[Task data Boundary: Start]

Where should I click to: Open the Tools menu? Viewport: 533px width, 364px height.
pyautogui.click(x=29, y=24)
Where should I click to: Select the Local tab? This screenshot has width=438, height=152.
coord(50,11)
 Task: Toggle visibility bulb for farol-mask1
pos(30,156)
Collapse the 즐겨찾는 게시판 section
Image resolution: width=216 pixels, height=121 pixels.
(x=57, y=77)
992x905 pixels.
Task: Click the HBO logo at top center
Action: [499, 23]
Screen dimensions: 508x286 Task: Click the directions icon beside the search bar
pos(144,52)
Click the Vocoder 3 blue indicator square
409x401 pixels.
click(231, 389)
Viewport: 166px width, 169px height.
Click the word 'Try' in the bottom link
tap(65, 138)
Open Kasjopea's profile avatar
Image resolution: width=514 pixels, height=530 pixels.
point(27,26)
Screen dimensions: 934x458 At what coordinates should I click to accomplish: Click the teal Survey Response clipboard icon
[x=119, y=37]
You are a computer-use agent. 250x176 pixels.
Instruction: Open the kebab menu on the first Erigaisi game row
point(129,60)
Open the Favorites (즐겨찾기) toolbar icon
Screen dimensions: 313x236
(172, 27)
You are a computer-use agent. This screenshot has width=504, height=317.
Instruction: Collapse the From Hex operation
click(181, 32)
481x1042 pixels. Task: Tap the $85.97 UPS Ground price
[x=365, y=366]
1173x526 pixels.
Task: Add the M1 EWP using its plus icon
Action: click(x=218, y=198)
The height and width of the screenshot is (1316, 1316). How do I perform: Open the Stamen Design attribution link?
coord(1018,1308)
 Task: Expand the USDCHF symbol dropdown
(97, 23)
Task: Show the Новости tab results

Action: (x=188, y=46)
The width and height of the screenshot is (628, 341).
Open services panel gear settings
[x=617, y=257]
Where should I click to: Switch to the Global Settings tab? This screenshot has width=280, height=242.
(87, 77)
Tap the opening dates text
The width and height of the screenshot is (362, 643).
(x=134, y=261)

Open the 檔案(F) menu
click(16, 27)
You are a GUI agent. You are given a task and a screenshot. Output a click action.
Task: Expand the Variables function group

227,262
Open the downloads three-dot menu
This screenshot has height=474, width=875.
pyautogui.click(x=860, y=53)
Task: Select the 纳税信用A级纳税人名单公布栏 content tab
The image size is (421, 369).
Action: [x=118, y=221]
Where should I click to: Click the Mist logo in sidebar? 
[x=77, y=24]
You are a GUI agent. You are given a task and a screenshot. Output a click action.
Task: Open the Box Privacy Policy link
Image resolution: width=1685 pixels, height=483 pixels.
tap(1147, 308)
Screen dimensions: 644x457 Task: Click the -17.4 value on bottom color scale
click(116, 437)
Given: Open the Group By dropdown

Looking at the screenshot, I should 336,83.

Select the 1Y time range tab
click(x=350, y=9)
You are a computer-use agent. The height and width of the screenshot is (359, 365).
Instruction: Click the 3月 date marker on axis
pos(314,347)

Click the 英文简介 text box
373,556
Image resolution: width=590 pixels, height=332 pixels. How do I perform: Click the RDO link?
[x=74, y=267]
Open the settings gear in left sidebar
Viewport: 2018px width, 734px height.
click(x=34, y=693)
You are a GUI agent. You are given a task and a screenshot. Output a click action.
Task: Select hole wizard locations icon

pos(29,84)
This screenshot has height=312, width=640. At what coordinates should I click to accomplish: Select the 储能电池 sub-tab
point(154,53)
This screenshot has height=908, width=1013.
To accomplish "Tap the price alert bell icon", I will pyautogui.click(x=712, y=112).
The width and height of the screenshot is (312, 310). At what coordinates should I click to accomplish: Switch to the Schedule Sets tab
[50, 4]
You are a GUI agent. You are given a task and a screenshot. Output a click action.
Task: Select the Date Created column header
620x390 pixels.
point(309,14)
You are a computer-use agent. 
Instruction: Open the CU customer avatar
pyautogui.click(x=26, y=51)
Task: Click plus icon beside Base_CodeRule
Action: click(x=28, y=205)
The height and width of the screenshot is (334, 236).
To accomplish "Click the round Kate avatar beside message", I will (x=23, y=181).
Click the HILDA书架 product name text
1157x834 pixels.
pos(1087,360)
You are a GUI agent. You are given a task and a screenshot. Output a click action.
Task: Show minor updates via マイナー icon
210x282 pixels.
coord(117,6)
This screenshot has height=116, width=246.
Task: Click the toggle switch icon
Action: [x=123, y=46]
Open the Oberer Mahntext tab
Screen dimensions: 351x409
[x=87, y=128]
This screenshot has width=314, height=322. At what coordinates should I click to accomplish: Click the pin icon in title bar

[Task data Boundary: End]

**Exercise brief**
Restate the records above exactly.

**The completed task**
Where should I click to: Open the Tools menu? Viewport: 533px width, 364px height.
pyautogui.click(x=29, y=24)
Where should I click to: Select the Local tab? This screenshot has width=438, height=152.
coord(50,11)
 Task: Toggle visibility bulb for farol-mask1
pos(30,156)
Collapse the 즐겨찾는 게시판 section
Image resolution: width=216 pixels, height=121 pixels.
(x=57, y=77)
992x905 pixels.
Task: Click the HBO logo at top center
Action: [499, 23]
Screen dimensions: 508x286 Task: Click the directions icon beside the search bar
pos(144,52)
Click the Vocoder 3 blue indicator square
409x401 pixels.
click(231, 389)
Viewport: 166px width, 169px height.
Click the word 'Try' in the bottom link
tap(65, 138)
Open Kasjopea's profile avatar
Image resolution: width=514 pixels, height=530 pixels.
point(27,26)
Screen dimensions: 934x458 At what coordinates should I click to accomplish: Click the teal Survey Response clipboard icon
[x=119, y=37]
You are a computer-use agent. 250x176 pixels.
Instruction: Open the kebab menu on the first Erigaisi game row
point(129,60)
Open the Favorites (즐겨찾기) toolbar icon
Screen dimensions: 313x236
(172, 27)
You are a computer-use agent. This screenshot has width=504, height=317.
Instruction: Collapse the From Hex operation
click(181, 32)
481x1042 pixels. Task: Tap the $85.97 UPS Ground price
[x=365, y=366]
1173x526 pixels.
Task: Add the M1 EWP using its plus icon
Action: click(x=218, y=198)
The height and width of the screenshot is (1316, 1316). How do I perform: Open the Stamen Design attribution link?
coord(1018,1308)
 Task: Expand the USDCHF symbol dropdown
(97, 23)
Task: Show the Новости tab results

Action: (x=188, y=46)
The width and height of the screenshot is (628, 341).
Open services panel gear settings
[x=617, y=257]
Where should I click to: Switch to the Global Settings tab? This screenshot has width=280, height=242.
(87, 77)
Tap the opening dates text
The width and height of the screenshot is (362, 643).
(x=134, y=261)

Open the 檔案(F) menu
click(16, 27)
You are a GUI agent. You are given a task and a screenshot. Output a click action.
Task: Expand the Variables function group

227,262
Open the downloads three-dot menu
This screenshot has height=474, width=875.
pyautogui.click(x=860, y=53)
Task: Select the 纳税信用A级纳税人名单公布栏 content tab
The image size is (421, 369).
Action: [x=118, y=221]
Where should I click to: Click the Mist logo in sidebar? 
[x=77, y=24]
You are a GUI agent. You are given a task and a screenshot. Output a click action.
Task: Open the Box Privacy Policy link
Image resolution: width=1685 pixels, height=483 pixels.
tap(1147, 308)
Screen dimensions: 644x457 Task: Click the -17.4 value on bottom color scale
click(116, 437)
Given: Open the Group By dropdown

Looking at the screenshot, I should 336,83.

Select the 1Y time range tab
click(x=350, y=9)
You are a computer-use agent. The height and width of the screenshot is (359, 365).
Instruction: Click the 3月 date marker on axis
pos(314,347)

Click the 英文简介 text box
373,556
Image resolution: width=590 pixels, height=332 pixels. How do I perform: Click the RDO link?
[x=74, y=267]
Open the settings gear in left sidebar
Viewport: 2018px width, 734px height.
click(x=34, y=693)
You are a GUI agent. You are given a task and a screenshot. Output a click action.
Task: Select hole wizard locations icon

pos(29,84)
This screenshot has height=312, width=640. At what coordinates should I click to accomplish: Select the 储能电池 sub-tab
point(154,53)
This screenshot has height=908, width=1013.
To accomplish "Tap the price alert bell icon", I will pyautogui.click(x=712, y=112).
The width and height of the screenshot is (312, 310). At what coordinates should I click to accomplish: Switch to the Schedule Sets tab
[50, 4]
You are a GUI agent. You are given a task and a screenshot. Output a click action.
Task: Select the Date Created column header
620x390 pixels.
point(309,14)
You are a computer-use agent. 
Instruction: Open the CU customer avatar
pyautogui.click(x=26, y=51)
Task: Click plus icon beside Base_CodeRule
Action: click(x=28, y=205)
The height and width of the screenshot is (334, 236).
To accomplish "Click the round Kate avatar beside message", I will (x=23, y=181).
Click the HILDA书架 product name text
1157x834 pixels.
pos(1087,360)
You are a GUI agent. You are given a task and a screenshot. Output a click action.
Task: Show minor updates via マイナー icon
210x282 pixels.
coord(117,6)
This screenshot has height=116, width=246.
Task: Click the toggle switch icon
Action: [x=123, y=46]
Open the Oberer Mahntext tab
Screen dimensions: 351x409
[x=87, y=128]
This screenshot has width=314, height=322. At what coordinates should I click to accomplish: Click the pin icon in title bar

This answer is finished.